Local Endpoint Integration Tests

Integration tests that validate the full path from LocalEndpoint configuration through credential resolution to dual HTTP delivery across all three observability pipelines (metrics, logfwd, auditfwd). These tests catch wiring bugs that unit tests cannot detect — for example, incorrect parameter passing in up.go or mismatched interface implementations.

Running the Tests

bash

# All three pipelines
go test -race ./internal/metrics/ ./internal/logfwd/ ./internal/auditfwd/ -run TestIntegration

# Single pipeline
go test -race ./internal/metrics/ -run TestIntegration

# Skip integration tests (short mode)
go test -short ./internal/metrics/

All integration tests check testing.Short() and skip automatically when -short is passed.

Test Infrastructure

Each pipeline's integration_test.go is a white-box test (same package) to access internal types like mockSecretFetcher, testNSK(), and encryptTestSecret().

HTTP Capture

A thread-safe HTTP request recorder used for the local endpoint mock:

type httpCapture struct {
    mu       sync.Mutex
    requests []capturedRequest
}

type capturedRequest struct {
    Method      string
    ContentType string
    Auth        string
    Body        []byte
}

The handler(status int) method returns an http.Handler that records every request and responds with the given status code.

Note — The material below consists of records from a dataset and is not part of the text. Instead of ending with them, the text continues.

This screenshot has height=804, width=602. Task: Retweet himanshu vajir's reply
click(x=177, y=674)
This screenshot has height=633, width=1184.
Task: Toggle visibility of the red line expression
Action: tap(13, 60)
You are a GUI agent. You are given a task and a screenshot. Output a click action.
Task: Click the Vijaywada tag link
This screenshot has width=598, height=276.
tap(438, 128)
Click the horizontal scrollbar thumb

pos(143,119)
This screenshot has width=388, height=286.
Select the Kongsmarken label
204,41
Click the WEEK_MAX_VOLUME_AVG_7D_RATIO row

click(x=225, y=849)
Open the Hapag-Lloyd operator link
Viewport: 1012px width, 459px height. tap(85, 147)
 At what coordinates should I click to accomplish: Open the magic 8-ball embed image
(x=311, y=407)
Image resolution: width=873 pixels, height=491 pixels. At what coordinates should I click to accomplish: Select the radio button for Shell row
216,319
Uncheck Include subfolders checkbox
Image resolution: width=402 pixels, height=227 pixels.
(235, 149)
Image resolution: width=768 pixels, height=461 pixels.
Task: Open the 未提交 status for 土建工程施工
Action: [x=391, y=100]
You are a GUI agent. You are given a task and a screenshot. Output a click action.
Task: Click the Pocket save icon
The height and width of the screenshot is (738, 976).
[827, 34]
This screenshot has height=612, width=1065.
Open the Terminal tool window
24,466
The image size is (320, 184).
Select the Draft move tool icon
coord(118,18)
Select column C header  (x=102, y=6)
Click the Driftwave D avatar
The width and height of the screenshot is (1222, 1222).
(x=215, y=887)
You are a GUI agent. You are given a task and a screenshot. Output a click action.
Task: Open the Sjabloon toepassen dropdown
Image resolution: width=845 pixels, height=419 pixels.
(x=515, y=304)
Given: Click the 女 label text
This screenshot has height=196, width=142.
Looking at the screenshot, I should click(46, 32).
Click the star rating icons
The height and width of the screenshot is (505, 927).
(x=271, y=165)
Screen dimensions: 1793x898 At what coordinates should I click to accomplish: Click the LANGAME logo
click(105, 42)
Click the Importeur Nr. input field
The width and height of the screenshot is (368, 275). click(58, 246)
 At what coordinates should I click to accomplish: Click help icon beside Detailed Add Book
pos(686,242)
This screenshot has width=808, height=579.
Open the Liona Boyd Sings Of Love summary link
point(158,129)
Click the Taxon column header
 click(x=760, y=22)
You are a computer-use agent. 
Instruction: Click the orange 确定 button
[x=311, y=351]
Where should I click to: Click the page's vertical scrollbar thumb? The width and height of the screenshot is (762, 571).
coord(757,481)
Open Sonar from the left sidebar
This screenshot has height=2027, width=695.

Each pipeline has its own prefixed variant (logHTTPCapture, auditHTTPCapture) to avoid name collisions.

Mock Servers

Tests use httptest.NewTLSServer for the local endpoint mock. This provides self-signed TLS certificates, which enables testing both TLSInsecureSkipVerify=true (successful connection) and TLSInsecureSkipVerify=false (TLS handshake failure).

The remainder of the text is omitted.